Passive investing allocates capital according to what the market has already decided. Active investing continually asks whether the market’s judgement remains correct.

None of this implies that investors should abandon equities. History overwhelmingly shows that shares in productive businesses remain the most effective long-term vehicle for wealth creation. Even when investments are made at elevated valuations, patience, diversification and a sufficiently long investment horizon have typically rewarded disciplined investors.

The final chart provides perhaps the most important perspective of all. It shows the annualised returns earned by investors entering the US equity market at different points in time and holding their investment for progressively longer periods. The message is striking. Short-term outcomes vary widely and can prove deeply disappointing. Over longer holding periods, however, the range of outcomes narrows markedly. History suggests that while valuation influences the journey, time remains the long-term investor’s greatest ally. In our dataset, every holding period of more than ten years produced a positive annualised return, while 97% of all rolling investment periods over the past 35 years generated positive returns.
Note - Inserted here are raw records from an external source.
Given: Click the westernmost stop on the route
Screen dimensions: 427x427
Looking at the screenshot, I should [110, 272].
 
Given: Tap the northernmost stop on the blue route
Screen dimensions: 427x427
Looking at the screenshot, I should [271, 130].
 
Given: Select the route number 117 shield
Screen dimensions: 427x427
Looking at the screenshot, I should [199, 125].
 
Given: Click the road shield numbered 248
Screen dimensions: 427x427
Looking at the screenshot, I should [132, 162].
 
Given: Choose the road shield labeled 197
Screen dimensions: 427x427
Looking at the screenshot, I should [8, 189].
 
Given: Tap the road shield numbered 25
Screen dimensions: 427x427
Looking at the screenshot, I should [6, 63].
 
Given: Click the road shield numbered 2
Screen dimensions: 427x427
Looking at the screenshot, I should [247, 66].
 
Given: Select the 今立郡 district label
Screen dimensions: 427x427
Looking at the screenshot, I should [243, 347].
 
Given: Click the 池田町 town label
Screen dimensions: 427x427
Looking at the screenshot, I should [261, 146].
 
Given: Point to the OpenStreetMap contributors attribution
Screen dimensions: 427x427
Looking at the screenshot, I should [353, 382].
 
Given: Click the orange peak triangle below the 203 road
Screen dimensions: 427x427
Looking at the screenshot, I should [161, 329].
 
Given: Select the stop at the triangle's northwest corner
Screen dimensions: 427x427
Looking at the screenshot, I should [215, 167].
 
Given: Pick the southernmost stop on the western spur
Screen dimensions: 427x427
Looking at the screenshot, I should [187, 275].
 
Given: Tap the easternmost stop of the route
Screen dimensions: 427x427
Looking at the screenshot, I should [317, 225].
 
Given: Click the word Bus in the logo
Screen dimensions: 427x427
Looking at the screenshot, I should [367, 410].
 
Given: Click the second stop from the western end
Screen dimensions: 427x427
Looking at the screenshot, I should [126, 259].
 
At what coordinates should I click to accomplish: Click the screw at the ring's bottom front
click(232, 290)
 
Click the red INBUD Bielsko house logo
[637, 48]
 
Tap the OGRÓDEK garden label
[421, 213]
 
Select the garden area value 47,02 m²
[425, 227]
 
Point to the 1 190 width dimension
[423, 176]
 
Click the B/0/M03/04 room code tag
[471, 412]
The challenge, therefore, is not whether to invest, but how, and at what price.

Innovation has always been the engine of long-term wealth creation. But innovation alone has never guaranteed superior investment returns. Innovation creates opportunity. Valuation determines outcomes. One without the other is an incomplete investment thesis. History suggests that markets periodically forget this distinction. It also suggests they eventually rediscover it.